=== Task requirements ===
- a) Answer these questions from the DCANZ press release on the TPP negotiations:
(i) Which two countries' national dairy organisations did DCANZ join?
(ii) Who is the DCANZ Chairman?
(iii) What percentage do Japan's and Canada's import tariffs on dairy products exceed?
- b) For each statement, say whether the DCANZ press release on the TPP negotiations agrees with it, and quote the words that decide it:
(i) DCANZ is opposed to trade liberalisation.
(ii) Progress in the negotiations has reached the level of ambition needed.
(iii) A successful TPP is expected to improve nutritional security.
- c) Continue the DCANZ press release on the TPP dairy appeal from the point where it stops.

=== Selected extract ===
Start of Block
Press Release – DCANZ – Dairy Companies Association New Zealand
The Dairy Companies Association of New Zealand (DCANZ) has joined with national dairy organisations from Australia and the United States in appealing for their governments to progress a swift but successful conclusion to the TPP negotiations.TPP Opportunity for Dairy Must Not Be Missed
The Dairy Companies Association of New Zealand (DCANZ) has joined with national dairy organisations from Australia and the United States in appealing for their governments to progress a swift but successful conclusion to the TPP negotiations.
“We have a historic opportunity to remove distortions from the dairy market in the Asia-Pacific region. Our governments must grab hold of this.” Said DCANZ Chairman Malcolm Bailey
“TPP outcomes must be ambitious, comprehensive and commercially meaningful for dairy along with other products. We understand that progress is being made in the negotiations but that it still falls short of the level of ambition needed.
DCANZ strongly supports trade liberalisation. The case for trade to lead to job creation, increased investment, and economic growth has been demonstrated over centuries. But within this context dairy remains one of the most highly protected product groups globally. For example, Japan and Canada have import tariffs on dairy products that exceed 200%.
A successful TPP will benefit New Zealand, Australian and US dairy producers and exporters, while at the same time improving nutritional security by delivering increased consumer options for safe high quality dairy products.
End of Block
Stored items
Start of Block
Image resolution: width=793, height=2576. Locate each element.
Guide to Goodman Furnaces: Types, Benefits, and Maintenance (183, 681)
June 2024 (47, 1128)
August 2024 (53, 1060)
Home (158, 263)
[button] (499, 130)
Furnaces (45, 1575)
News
End of Block
=== Exercise answers ===
- a)
(i) Australia and the United States
(ii) Malcolm Bailey
(iii) 200%

- b)
(i) No: "DCANZ strongly supports trade liberalisation."
(ii) No: "it still falls short of the level of ambition needed."
(iii) Yes: "improving nutritional security by delivering increased consumer options for safe high quality dairy products."

- c)
Mr Bailey said the joint letter that has been sent to the three countries Governments reflects the commitment of the New Zealand, Australian and US dairy industries to a TPP outcome which is transformative for dairy trade in the region.
“These negotiations come at a time of increasing demand for dairy products globally. Trade will play an important role in filling that demand. It makes absolutely no sense not to take this opportunity to remove the huge barriers which currently constrain dairy trade.”
The concerns of the New Zealand, Australian and US industries extend beyond tariff reduction. Trade is also constrained by other less transparent and easily understood non-tariff barriers such as the use of import licencing monopolies.
“Tariffs are only part of the problem” said Bailey. “Access gains won’t be realised unless other restrictions are also tackled”.